Zinc Oxide for Itch Relief

Posted by Dr. Natasha Ryz on

Zinc has been used as a skin treatment for centuries.

Topical preparations like zinc oxide, calamine lotion, or zinc pyrithione have been used as soothing agents and anti-itch relief (Gupta et al, 2014).

Calamine lotion contains zinc oxide or zinc carbonate and is used frequently for symptomatic relief of itch because of its soothing properties (Gupta et al, 2014).

 

Zinc Oxide for Itch Relief

Zinc oxide paste and zinc sulphate are effective in diaper dermatitis and hand eczemas (Baldwin et al, 2001; Faghihi et al, 2008).

Although zinc is less effective as compared to other treatment modalities like topical corticosteroids, it is a useful soothing and anti-itch agent (Landsdown et al, 1996; Baldwin et al, 2001).

Topical zinc oxide has strong antioxidant and antibacterial action and is used to treat atopic dermatitis or eczema (Gupta et al, 2014).

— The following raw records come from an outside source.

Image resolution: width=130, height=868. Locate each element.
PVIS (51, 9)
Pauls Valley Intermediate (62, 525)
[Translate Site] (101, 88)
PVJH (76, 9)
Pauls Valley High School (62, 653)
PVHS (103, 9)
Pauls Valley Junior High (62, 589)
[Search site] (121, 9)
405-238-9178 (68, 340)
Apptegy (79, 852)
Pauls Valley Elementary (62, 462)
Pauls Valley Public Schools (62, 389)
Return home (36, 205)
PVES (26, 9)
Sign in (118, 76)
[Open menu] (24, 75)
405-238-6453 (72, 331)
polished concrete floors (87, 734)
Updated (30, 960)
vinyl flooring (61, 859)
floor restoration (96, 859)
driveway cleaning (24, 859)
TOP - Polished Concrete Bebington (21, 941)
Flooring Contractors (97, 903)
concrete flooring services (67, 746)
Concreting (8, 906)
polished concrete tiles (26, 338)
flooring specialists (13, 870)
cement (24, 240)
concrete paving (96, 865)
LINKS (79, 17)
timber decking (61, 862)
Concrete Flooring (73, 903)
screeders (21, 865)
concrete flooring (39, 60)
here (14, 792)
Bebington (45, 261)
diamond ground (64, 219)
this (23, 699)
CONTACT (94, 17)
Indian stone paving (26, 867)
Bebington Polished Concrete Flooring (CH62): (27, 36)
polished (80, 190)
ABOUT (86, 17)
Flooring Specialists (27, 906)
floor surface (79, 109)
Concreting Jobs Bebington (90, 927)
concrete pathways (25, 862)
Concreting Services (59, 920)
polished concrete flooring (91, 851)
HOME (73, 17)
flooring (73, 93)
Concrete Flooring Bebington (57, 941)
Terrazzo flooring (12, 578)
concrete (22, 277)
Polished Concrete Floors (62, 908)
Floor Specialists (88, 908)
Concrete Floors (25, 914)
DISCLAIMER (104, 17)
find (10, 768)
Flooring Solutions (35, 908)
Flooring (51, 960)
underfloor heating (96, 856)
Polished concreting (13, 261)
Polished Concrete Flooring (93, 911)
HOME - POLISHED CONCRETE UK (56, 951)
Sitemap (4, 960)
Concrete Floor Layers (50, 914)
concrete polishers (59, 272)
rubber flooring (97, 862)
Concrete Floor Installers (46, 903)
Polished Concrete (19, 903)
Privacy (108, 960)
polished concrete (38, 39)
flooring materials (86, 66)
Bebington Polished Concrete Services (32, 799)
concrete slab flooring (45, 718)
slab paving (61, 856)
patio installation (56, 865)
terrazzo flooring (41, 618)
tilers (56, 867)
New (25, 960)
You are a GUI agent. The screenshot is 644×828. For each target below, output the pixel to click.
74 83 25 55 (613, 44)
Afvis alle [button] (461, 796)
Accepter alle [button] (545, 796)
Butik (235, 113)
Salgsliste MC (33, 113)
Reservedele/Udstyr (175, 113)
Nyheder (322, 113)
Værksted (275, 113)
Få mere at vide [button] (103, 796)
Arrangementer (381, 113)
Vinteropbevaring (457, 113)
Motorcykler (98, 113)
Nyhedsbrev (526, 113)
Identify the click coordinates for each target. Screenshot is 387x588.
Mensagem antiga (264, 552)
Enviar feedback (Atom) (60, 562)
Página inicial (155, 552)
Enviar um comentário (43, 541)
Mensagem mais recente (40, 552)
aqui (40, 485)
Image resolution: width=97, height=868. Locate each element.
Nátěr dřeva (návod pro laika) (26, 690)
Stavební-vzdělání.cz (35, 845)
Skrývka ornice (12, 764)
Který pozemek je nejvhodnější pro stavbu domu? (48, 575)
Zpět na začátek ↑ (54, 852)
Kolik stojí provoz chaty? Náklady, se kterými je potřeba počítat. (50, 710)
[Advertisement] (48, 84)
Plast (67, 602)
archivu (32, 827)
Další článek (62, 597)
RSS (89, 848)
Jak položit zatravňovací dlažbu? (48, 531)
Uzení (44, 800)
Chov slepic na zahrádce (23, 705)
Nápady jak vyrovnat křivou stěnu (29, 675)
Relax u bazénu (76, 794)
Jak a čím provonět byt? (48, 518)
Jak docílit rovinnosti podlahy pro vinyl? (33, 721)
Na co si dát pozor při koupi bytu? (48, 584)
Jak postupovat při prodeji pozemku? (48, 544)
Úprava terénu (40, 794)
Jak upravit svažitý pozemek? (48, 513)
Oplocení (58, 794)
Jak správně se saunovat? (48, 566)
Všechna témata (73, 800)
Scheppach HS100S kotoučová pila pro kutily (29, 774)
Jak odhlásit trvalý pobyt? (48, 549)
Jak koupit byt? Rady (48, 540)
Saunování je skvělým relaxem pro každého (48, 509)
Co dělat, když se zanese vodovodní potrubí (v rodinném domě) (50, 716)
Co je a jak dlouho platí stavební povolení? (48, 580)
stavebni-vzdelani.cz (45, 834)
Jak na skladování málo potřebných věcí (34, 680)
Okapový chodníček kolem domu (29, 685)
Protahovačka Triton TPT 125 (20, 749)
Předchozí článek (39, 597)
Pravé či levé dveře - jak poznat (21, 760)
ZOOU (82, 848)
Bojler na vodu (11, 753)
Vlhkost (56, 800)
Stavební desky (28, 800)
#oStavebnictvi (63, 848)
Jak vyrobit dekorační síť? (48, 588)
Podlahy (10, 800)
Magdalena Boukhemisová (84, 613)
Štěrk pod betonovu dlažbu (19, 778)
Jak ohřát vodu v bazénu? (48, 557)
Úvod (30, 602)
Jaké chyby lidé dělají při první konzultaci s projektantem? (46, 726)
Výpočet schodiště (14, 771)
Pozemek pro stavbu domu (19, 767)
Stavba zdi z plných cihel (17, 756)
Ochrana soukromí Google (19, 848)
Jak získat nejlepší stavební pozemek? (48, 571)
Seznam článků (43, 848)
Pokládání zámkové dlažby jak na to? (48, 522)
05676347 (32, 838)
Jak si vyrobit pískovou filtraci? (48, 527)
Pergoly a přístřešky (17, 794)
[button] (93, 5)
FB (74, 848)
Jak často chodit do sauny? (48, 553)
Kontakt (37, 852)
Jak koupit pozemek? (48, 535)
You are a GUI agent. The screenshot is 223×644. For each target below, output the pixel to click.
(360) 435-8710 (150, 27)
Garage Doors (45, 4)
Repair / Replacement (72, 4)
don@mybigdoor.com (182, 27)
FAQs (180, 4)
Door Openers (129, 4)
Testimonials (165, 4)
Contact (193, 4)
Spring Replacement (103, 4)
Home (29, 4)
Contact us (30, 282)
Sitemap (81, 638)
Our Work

Zinc inhibits mast cell degranulation and reduces the secretion of histamine, an important mediator of inflammatory response and an inducer of itch, thereby making it a useful treatment option for itch relief (Marone et al, 1986).

Interestingly, zinc oxide infused textiles have been tried for the management of atopic dermatitis in a study and a significant improvement was observed in the disease severity, pruritus, and subjective sleep, in patients who wore zinc oxide infused textiles (Wiegand et al, 2013).

Zinc Oxide for Itch Relief

Topical zinc oxide is available in various concentrations - from 10% to 40%, and in a variety of forms including creams, ointments, pastes, powders and sprays.

Zinc oxide creams are generally safe for long term use.

References

Baldwin S, Odio MR, Haines SL, O'Connor RJ, Englehart JS, Lane AT. Skin benefits from continuous topical administration of a zinc oxide/petrolatum formulation by a novel disposable diaper. Journal of the European Academy of Dermatology and Venereology. 2001;15(supplement 1):5–11.

Faghihi G, Iraji F, Shahingohar A, Saidat AH. The efficacy of “0.05% Clobetasol + 2.5% zinc sulphate” cream versus “0.05% Clobetasol alone” cream in the treatment of the chronic hand eczema: a double-blind studyJournal of the European Academy of Dermatology and Venereology. 2008;22(5):531–536.

Gupta M, Mahajan VK, Mehta KS, Chauhan PS. Zinc therapy in dermatology: a review. Dermatol Res Pract. 2014;2014:709152.

Landsdown ABG. Zinc in the healing woundThe Lancet. 1996;347(9003):706–707. 

Marone G, Columbo M, de Paulis A, Cirillo R, Giugliano R, Condorelli M. Physiological concentrations of zinc inhibit the release of histamine from human basophils and lung mast cells. Agents Actions. 1986 Apr;18(1-2):103-6. 

Wiegand C, Hipler UC, Boldt S, Strehle J, Wollina U. Skin-protective effects of a zinc oxide-functionalized textile and its relevance for atopic dermatitis. Clinical, Cosmetic and Investigational Dermatology. 2013;6:115–121.